Serial of the CA for this order.

property usable

Boolean defining if an order is “usable”, meaning it can be used to issue a certificate.

An order is usable if it is in the “pending” status, has not expired and the account is usable.

class django_ca.models.AcmeAuthorization(*args, **kwargs)

Implements an ACME authorization object.

See also

RFC 8555, 7.1.4

property account

Account that this authorization belongs to.

property acme_url

Get the ACME URL path for this account authorization.

property expires

When this authorization expires.

property general_name

Get the GeneralName instance for this instance.

get_challenges()

Get list of AcmeChallenge objects for this authorization.

Note that challenges will be created if they don’t exist.

property identifier

Get ACME identifier for this object.

Returns:

identifieracme.messages.Identifier

property serial

Serial of the CA for this authorization.

property subject_alternative_name

Get the domain for this challenge as prefixed SubjectAlternativeName.

This method is intended to be used when creating the django_ca.extensions.SubjectAlternativeName extension for a certificate to be signed.

property usable

Boolean defining if an authentication can still can be used in order validation.

An order is usable if it is in the “pending” or “invalid” status, the order is usable.
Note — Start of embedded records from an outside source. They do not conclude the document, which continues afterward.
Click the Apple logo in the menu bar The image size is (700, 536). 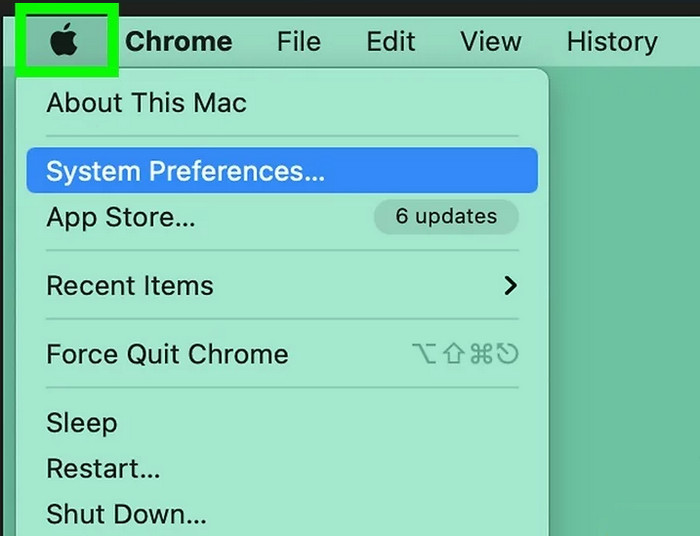[63, 40]
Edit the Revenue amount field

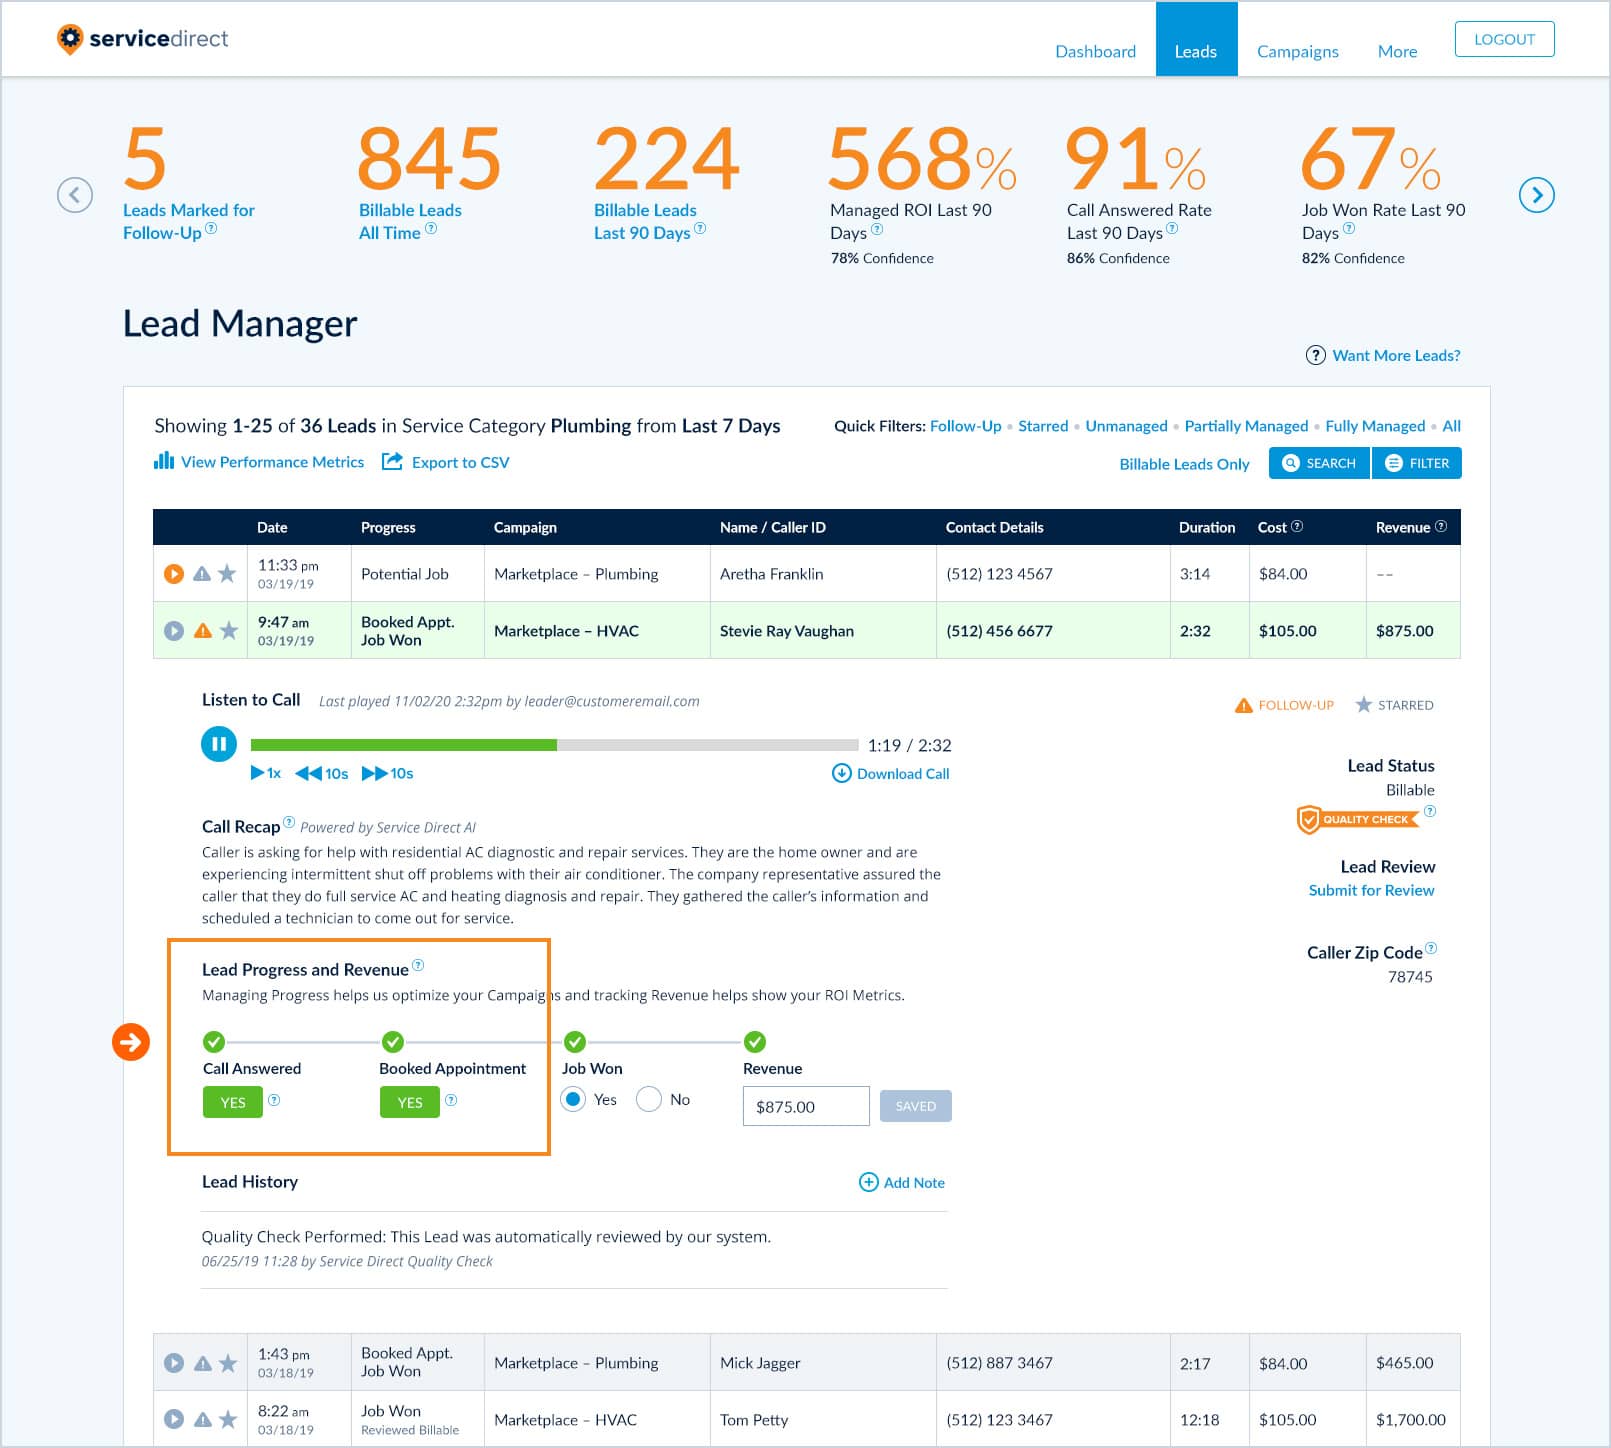[x=806, y=1105]
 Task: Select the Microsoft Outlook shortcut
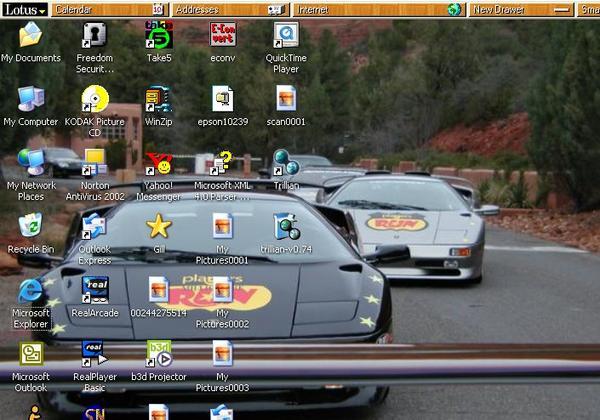pos(31,354)

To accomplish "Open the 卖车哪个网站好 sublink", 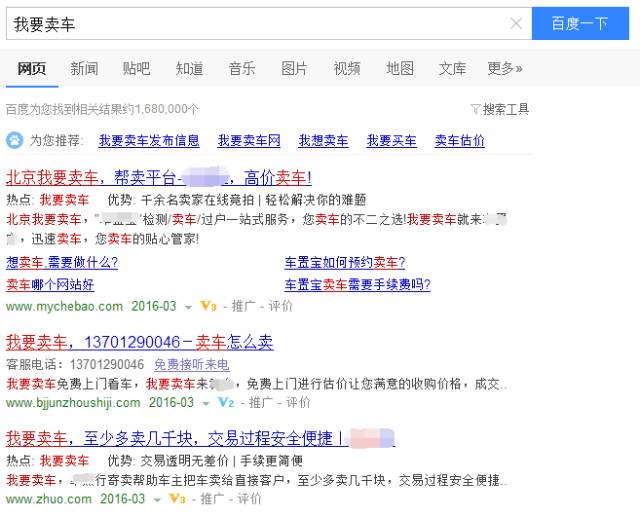I will pyautogui.click(x=50, y=284).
An authorization that is in the “invalid” status is eligible to be retried by the client.

class django_ca.models.AcmeChallenge(*args, **kwargs)

Implements an ACME Challenge Object.

See also

RFC 8555, section 7.1.5

property account

Account that this challenge belongs to.

property acme_challenge

Challenge as ACME challenge object.

Returns:

acme.challenges.Challenge

The acme representation of this class.

property acme_url

Get the ACME URL path for this challenge.

property acme_validated

Timestamp when this challenge was validated.
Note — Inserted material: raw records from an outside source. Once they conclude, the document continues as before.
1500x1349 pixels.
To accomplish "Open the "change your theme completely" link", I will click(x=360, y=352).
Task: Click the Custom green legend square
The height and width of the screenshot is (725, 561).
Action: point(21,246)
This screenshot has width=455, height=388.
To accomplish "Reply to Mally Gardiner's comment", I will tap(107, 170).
This property is a wrapper around the validated field. It always returns None if the challenge is not marked as valid (even if it had a timestamp), and the timestamp will always have a timezone, even if USE_TZ=False.

property encoded_token

Token in base64url encoded form.

property expected

Expected value for the challenge based on its type.

get_challenge(request)

Get the ACME challenge body for this challenge.

Returns:

acme.messages.ChallengeBody

The acme representation of this class.

property serial

Serial of the CA for this challenge.

property usable

Boolean defining if an challenge is “usable”, meaning it still can be used in order validation.

A challenge is usable if it is in the “pending” or “invalid status and the authorization is usable.

class django_ca.models.AcmeCertificate(*args, **kwargs)

Intermediate model for certificates to be issued via ACME.

property acme_url

Get the ACME URL path for this certificate.

parse_csr()

Load the CSR into a cryptography object.

Returns:

CertificateSigningRequest

The CSR as used by cryptography.

property usable

Boolean defining if this instance is “usable”, meaning we can use it to issue a certificate.

An ACME certificate is considered usable if no actual certificate has yet been issued, the order is not expired and in the “processing” state.